Overhead power lines generally don’t deserve much thought on the part of the general public – until the lines don’t work. Then people wonder if their electricity service wouldn’t be safer if these lines were underground. Specifically, they wonder why their utility provider hasn’t already moved them underground.
The question is, however, much more complicated. Initiatives to make the electricity grid more weather and disaster resistant must recognize two unpleasant realities. And everyone – customers, utilities, regulators, local, state and federal authorities – has a role to play in making the tough decisions needed to build a more resilient network.
The point is, no matter what steps are taken to harden the grid, there are always circumstances where the power will be cut off, especially during climate-related disasters like forest fires and tropical storms. And the conversation must continue even after the lights come back on.
So, the harsh realities. First, there is no way to completely protect the network. Overhead lines are vulnerable to damaging winds, flying debris and falling trees. But underground lines are susceptible to damage from storm surges and flooding. So, choosing where to locate power lines means deciding which threat is of greatest concern.
Second, people ultimately pay for any changes to the electricity grid, either through their electricity bills or through taxes. The biggest responsibility of utilities, their regulators, and government agencies is to ensure that people receive benefits commensurate with the money they pay for their electric service.
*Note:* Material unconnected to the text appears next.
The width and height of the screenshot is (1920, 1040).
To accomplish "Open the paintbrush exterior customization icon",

It is true that burying power lines can mitigate damage from wind and other weather events. But alternatives, such as a regular regimen of tree pruning and vegetation management strategies, replacing wood poles with steel, concrete, or fiberglass poles, or strengthening utility poles with guy wires, can be almost as effective in mitigating storm damage and may cost less. And burying power lines can make repairs more complicated.
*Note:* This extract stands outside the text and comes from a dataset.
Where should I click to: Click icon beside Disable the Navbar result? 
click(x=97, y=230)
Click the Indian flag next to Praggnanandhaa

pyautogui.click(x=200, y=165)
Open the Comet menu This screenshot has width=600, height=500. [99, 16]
Securing the transmission system is more difficult because there are fewer technical options. Burying transmission lines is technically feasible and can be practical over short distances. But all power lines lose some of the electricity they carry in the form of heat – and if that heat builds up, it ultimately limits the line’s ability to carry electricity over longer distances. Air efficiently dissipates heat from overhead lines, but buried lines are more vulnerable to heating.
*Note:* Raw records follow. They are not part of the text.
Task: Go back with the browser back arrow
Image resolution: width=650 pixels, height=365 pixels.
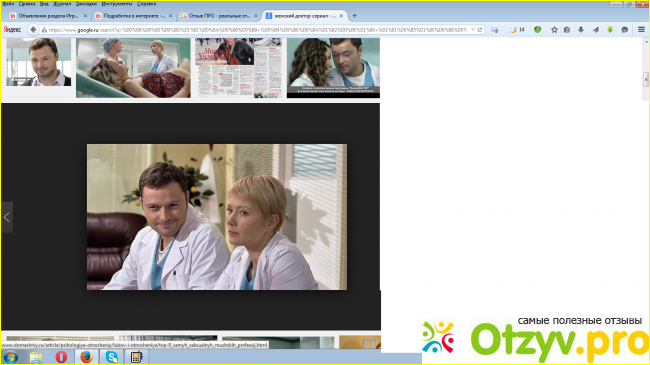Action: (x=33, y=30)
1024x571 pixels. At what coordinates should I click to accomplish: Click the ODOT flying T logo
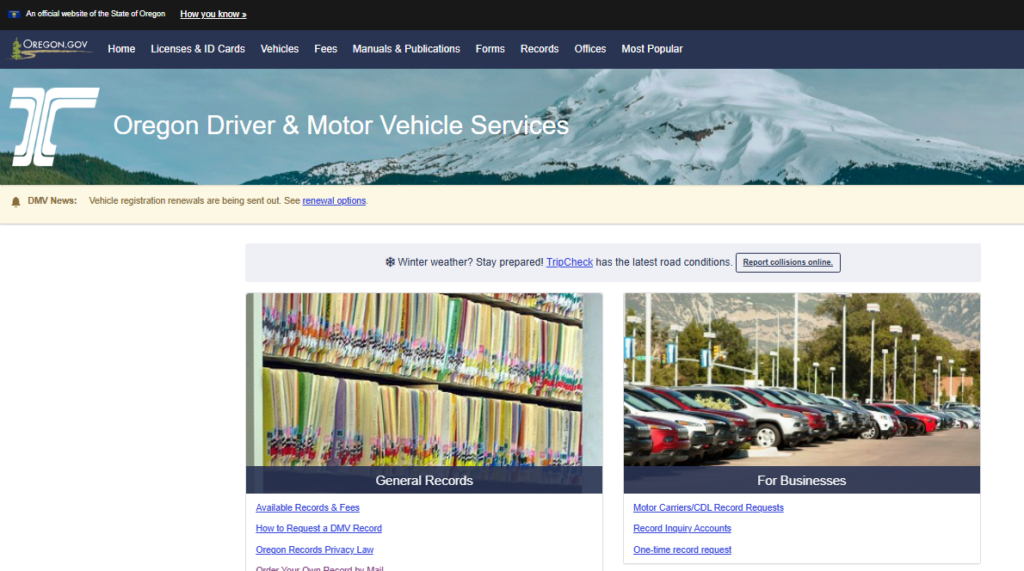click(x=54, y=126)
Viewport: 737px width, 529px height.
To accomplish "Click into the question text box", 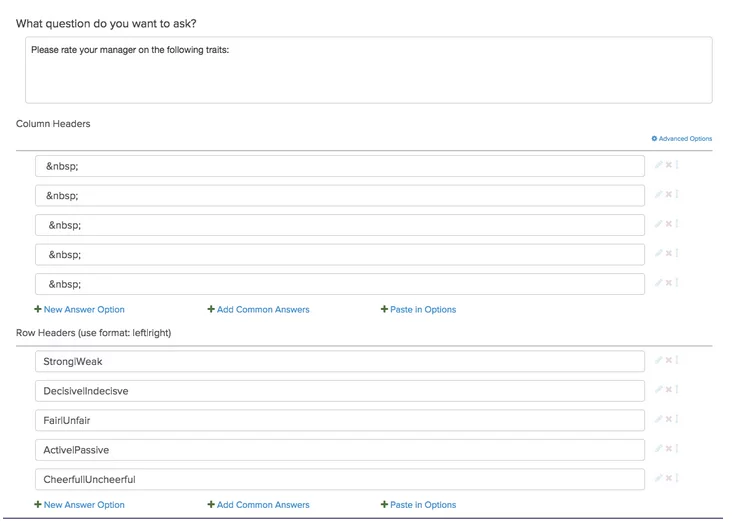I will pos(368,70).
Relocating transmission lines or building additional lines as backups can be options for hardening the system in many places – options that present their own challenges.
The bipartisan Infrastructure Investment and Jobs Act includes a proposal that would address some of the challenges of locating transmission lines, but concerns about safety and cost sharing would remain. Even though the science is inconclusive, many people are concerned about the potential health risks associated with exposure to electromagnetic fields from power lines. This issue is just one of many issues that prevent regulators from locating transmission lines and spreading costs.
The variety of strategies available means that differences in geography, population density, societal preferences and willingness to pay in a utility’s service area ensure that no comprehensive policy will work everywhere. To achieve the best solution for any area, a collaborative approach is crucial and the District of Columbia provides a good example of how this can work.
After identifying the need for a more resilient network in 2012, Mayor Vincent Gray created the Mayor’s Task Force on Burying Power Lines. This wide range of stakeholders analyzed the costs and benefits of different proposals for securing the infrastructure and recommended options to improve the district power line system. The public service began submitting plans to the DC Civil Service Commission in 2017.
No matter what steps utilities take to harden the grid, there are always circumstances where the power will be cut off, especially during climate-related disasters like forest fires and tropical storms. The goal is to make these failures short and contained. We can do this by working together to build power systems to suit local needs and budgets while being better able to weather the next big storm.
Theodore J. Kury is Director of Energy Studies at the Public Utility Research Center at the University of Florida.